Stripes and electronic quasiparticles in the pseudogap state of cuprate superconductors

TL;DR

This paper reviews stripe and nematic orders in cuprate superconductors' pseudogap phase, discussing their properties, experimental evidence, and potential coexistence with electron quasiparticles, suggesting a complex interplay beyond simple causes.

Contribution

It proposes that stripe order occurs on top of a distinct pseudogap state hosting electron quasiparticles and a spin liquid, offering a unified explanation for various experimental observations.

Findings

Stripe and nematic orders are unlikely the pseudogap cause.

Pseudogap state hosts electron-like quasiparticles and a spin liquid.

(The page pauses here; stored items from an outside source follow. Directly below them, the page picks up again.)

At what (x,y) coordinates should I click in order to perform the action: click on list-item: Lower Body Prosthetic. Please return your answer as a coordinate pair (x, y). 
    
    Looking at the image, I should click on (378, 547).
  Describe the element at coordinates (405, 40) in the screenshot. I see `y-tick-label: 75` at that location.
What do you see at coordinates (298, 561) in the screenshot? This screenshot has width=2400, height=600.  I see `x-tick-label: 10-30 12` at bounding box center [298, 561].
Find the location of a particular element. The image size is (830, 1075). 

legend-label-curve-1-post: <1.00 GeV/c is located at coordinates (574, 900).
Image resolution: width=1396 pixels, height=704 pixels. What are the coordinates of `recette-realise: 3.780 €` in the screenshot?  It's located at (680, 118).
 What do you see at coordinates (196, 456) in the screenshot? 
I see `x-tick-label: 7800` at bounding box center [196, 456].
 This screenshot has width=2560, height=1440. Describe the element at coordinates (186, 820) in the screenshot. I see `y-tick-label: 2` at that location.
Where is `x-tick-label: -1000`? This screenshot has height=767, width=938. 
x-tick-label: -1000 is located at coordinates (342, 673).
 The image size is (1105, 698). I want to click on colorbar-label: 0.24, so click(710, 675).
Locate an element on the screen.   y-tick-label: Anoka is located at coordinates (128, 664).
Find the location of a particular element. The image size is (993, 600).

Stripe order may explain ARPES, NMR, and quantum oscillation data.

Abstract

This article is devoted to a discussion of stripe and electron-nematic order and their connection to electronic properties in the pseudogap regime of copper-oxide superconductors. We review basic properties of these symmetry-breaking ordering phenomena as well as proposals which connect them to quantum-oscillation measurements. Experimental data indicate that these orders are unlikely to be the cause of the pseudogap phenomenon, implying that they occur on top of the pseudogap state which itself is of different origin. Specifically, we discuss the idea that the non-superconducting pseudogap ground state hosts electron-like quasiparticles which coexist with a spin liquid, realizing a variant of a fractionalized Fermi liquid. We speculate on how stripe order in such a pseudogap state might offer a consistent description of ARPES, NMR, quantum-oscillation, and transport data.